I've been doing a fair amount of Ruby on Rails programming recently, related to which is a program named "Zen". In my Google search for more information on this app, which comes highly recommended, I'm seeing a lot of hits for people saying that coding with RoR is a very Zen thing and that things are happening by not happening and so on.
I'm a big believer in determining and working at the right level of abstraction for what is being built. If you're writing an OS kernel, you should not be working in Scheme. If you're creating a website, perhaps C is a tad bare metal for the task at hand. What is so nice about Ruby on Rails is that it has found the right balance at the appropriate level of abstraction, and that's exactly why people are so productive with it. It implicitly enables a lot of functionality for you without you having to tinker, but if you want to override the behaviors you have the mechanisms to do so. That's due to a combination of the Ruby language itself and the Rails framework.
Does this mean things are happening because they're not happening? No of course not, working at a higher level of abstraction is no excuse for not understanding what's going on under the hood. To operate with the best in the business you should understand how things work start to finish, and down to the bare metal. You will hopefully not need to get into that detail most of the time (unless you're coding the OS kernel, of course), but when things start blowing up the best programmers know how to determine what's going on (no matter how black box the situation is), and then based on that and their complete knowledge of the system they can make the right decision about changes, workarounds, etc.
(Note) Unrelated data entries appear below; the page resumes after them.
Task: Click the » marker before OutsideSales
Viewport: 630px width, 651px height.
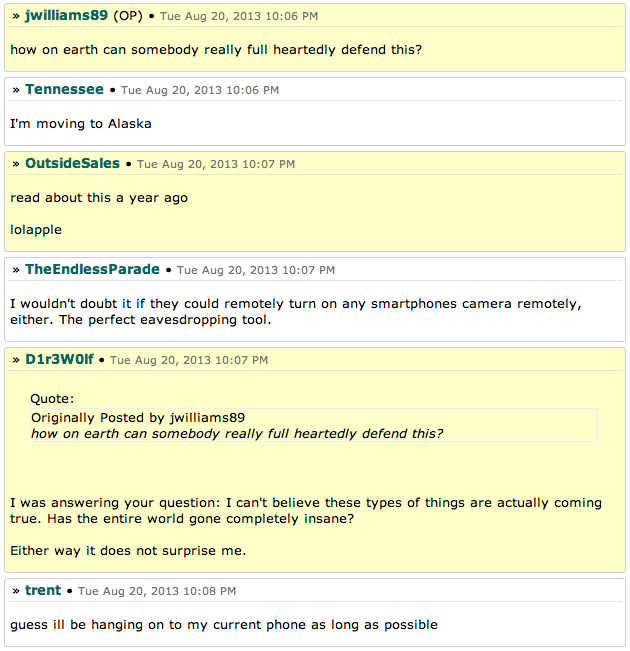Action: pyautogui.click(x=16, y=164)
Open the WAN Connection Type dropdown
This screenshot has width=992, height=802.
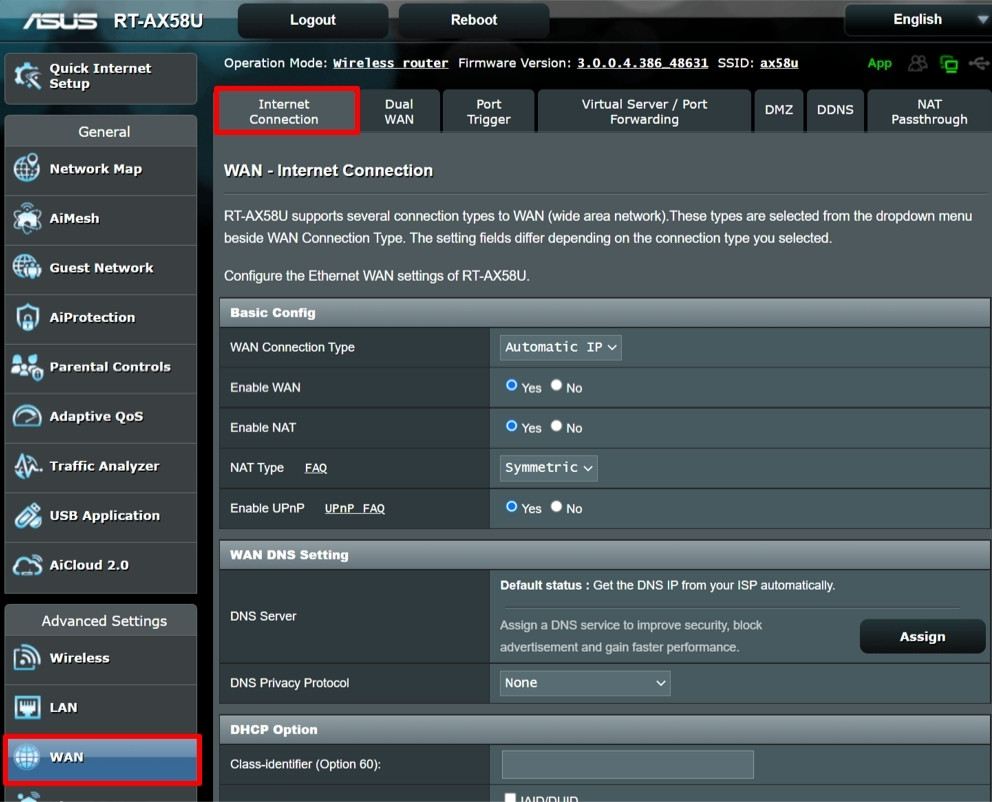pos(561,347)
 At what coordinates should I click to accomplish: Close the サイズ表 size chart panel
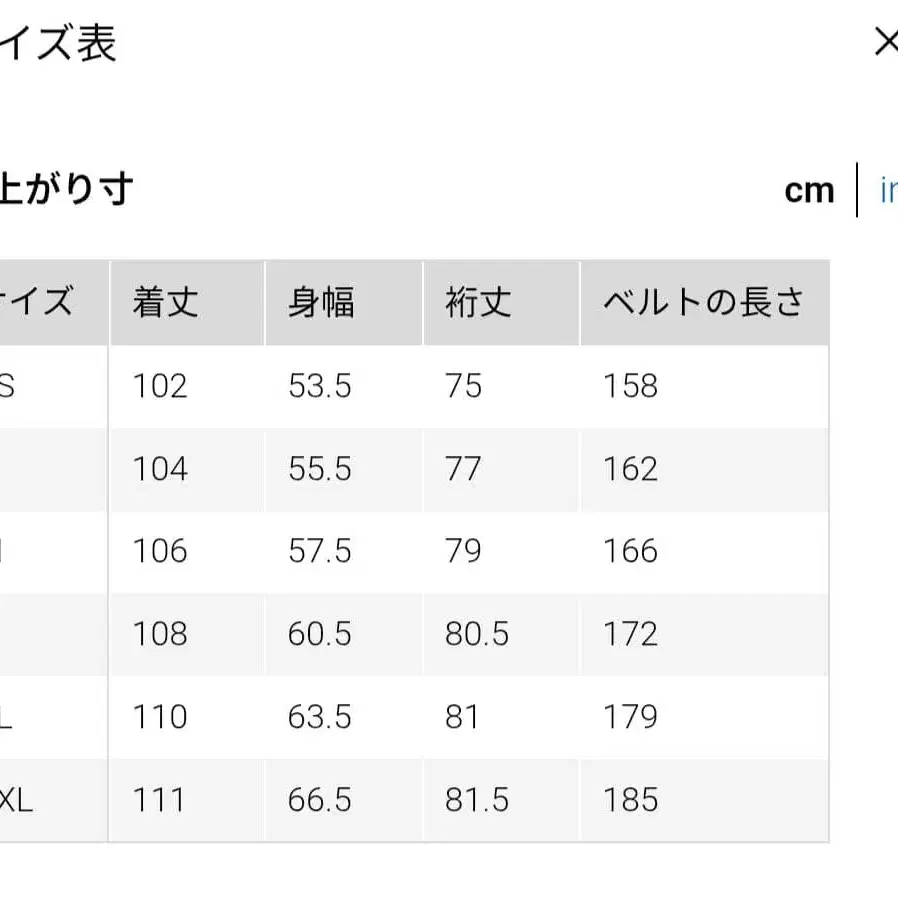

A hiring issue we often had at Microsoft is that many people who have been educated on hiring level languages are abstracted away from too much of how computers actually work, to the point where they don't even grok
pointers. This is a huge problem, if everything works 100% as you expect you'll be fine in a high level language but the second things fall apart you need to fundamentally understand what's going on under the hood, otherwise people resort to the computer equivalent of hitting the side of the TV with a hammer until the symptom goes away.
I think the best way to learn how to program is to start with circuits and logic gates, work your way up to assembly, then C, C++, Java, C#, and on up until you reach Scheme/Ruby/Smalltalk. Understanding what's going on at the different levels and why means that when you get abstracted away from that with a higher level language you understand both what you're gaining and what you're losing in the process. You can make educated decisions on when you need to drop down an abstraction level in order to solve a problem better, and when you can pop up for better productivity.
A key skill when using a framework such as Rails is understanding what is happening under the hood. Treating it like a black box makes things worse, not better. The productivity gains aren't magical, they're from someone else having already written the code you would have to write if you weren't working with the framework. RoR gains much of its productivity from making it so straightforward to leverage that code, but the downside is that when things go wrong it can be very cryptic why. How do you debug why code you don't know exists isn't being called in a way you don't specify?